Veronika Ročková (born 1985) is a Bayesian statistician. Born in Czechoslovakia, and educated in the Czech Republic, Belgium, and the Netherlands, she works in the US as a professor of econometrics and statistics and James S. Kemper Faculty Scholar at the University of Chicago. Her research studies methods including variable selection, high-dimensional inference, non-convex optimization, likelihood-free inference, and the spike-and-slab LASSO, and also includes applications in biomedical statistics.

==Education and career==
Ročková was born in 1985 in Pardubice, Czechoslovakia, now in the Czech Republic. She studied mathematics and statistics at Charles University in Prague, Hasselt University in Belgium, and Erasmus University Rotterdam in the Netherlands. She earned a bachelor's degree in mathematics from Charles University in 2007, a master's degree in biostatistics from Hasselt University in 2009, a second master's degree in mathematical statistics from Charles University in 2010, and a Ph.D. from Erasmus University in 2013. Her doctoral dissertation, Bayesian Variable Selection in High-dimensional Applications, was supervised by Emmanuel Lesaffre.

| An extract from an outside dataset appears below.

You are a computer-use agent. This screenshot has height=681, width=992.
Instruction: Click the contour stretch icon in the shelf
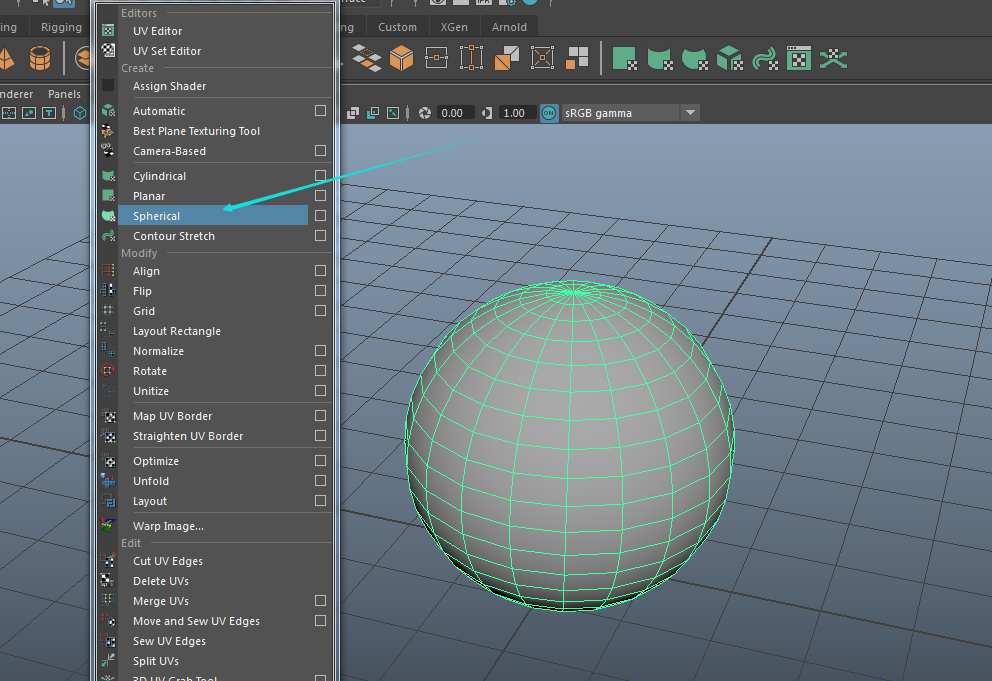coord(764,59)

After postdoctoral research in the Wharton School of the University of Pennsylvania from 2013 to 2016, she became an assistant professor in econometrics and statistics and James S. Kemper Foundation Faculty Scholar at the University of Chicago in 2016. She was promoted to associate professor in 2020 and full professor in 2022.

==Recognition==
Ročková was the 2018 Susie Bayarri Lecturer of the International Society for Bayesian Analysis. She was awarded a National Science Foundation CAREER Award in 2020. She was a recipient of the 2023 Emerging Leader Award and the recipient of the 2024 COPSS Presidents' Award of the Committee of Presidents of Statistical Societies, given "for path-breaking contributions to theory and methodology at the intersection of Bayesian and frequentist Statistics in the areas of variable selection, factor models, non-parametric Bayes, tree-based and deep-learning methods, high-dimensional inference, generative methods for Bayesian computation; for exemplary service to Statistics and for generous mentorship of students and post-doctoral researchers".